When there is unmoduled carrier wave (silence on radio), there is balance between the current that flows thoruhgt diode, and the current of discharge, so the voltage on speaker is more or less constant (probably not on 0 level, but it doesn't matter).
When carrier wave is modulated to half the amplitude, speakers gets less the voltage.
So speakers vibrate with voice wave frequency, not carrier wave frequency, so you can hear the voice.

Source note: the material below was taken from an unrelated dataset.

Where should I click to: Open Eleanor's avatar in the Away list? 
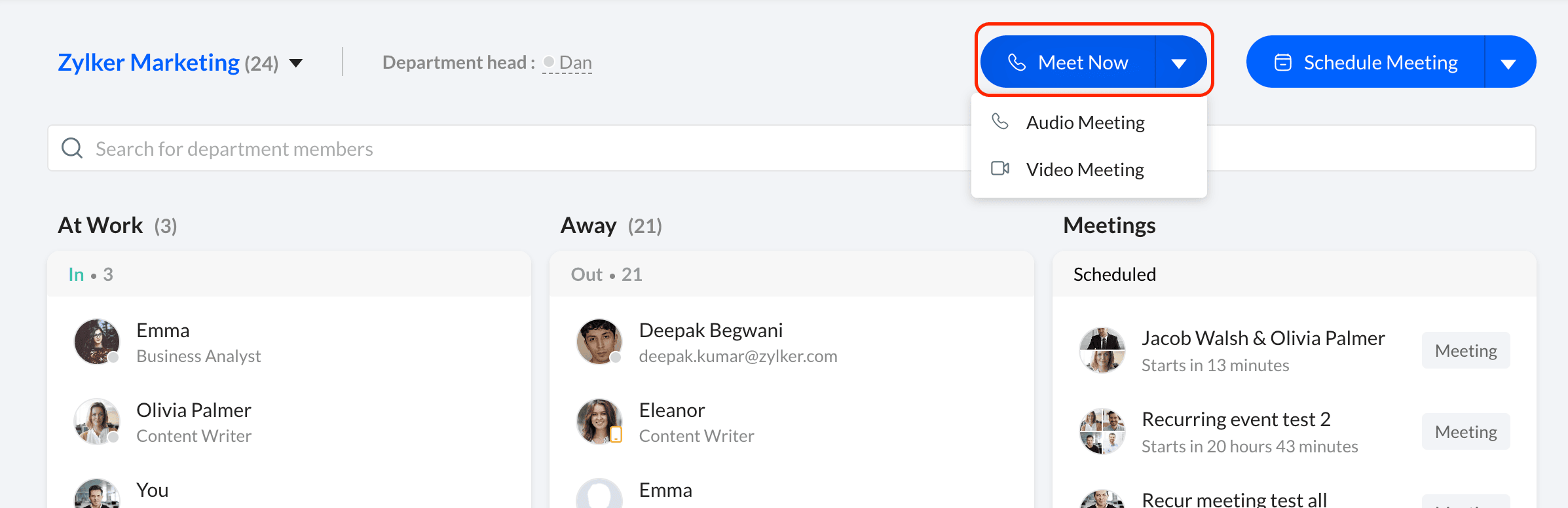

Imagine you want to measure the daily sea level, and it's very windy (big waves). You can't just measure it once a day, because depending on the moment you'll measure high or low level of wave, and you want the average level. So you make a container that is filled by waves throught one-way pipe, and you drill small hole in the bottom of that container, so it leaks at a constant rate. When you tune the size of hole in the bottom, and the size of one-way pipe correctly, you can measure level of water in this container, and it will be proportional to the average level of water in the sea.
Roughly, when you're receiving an AM signal, you use the rectifying effect of a diode coupled to a low-pass filter. The idea is that the envelope is all you really need to pass to the speaker, if the signal itself is powerful enough.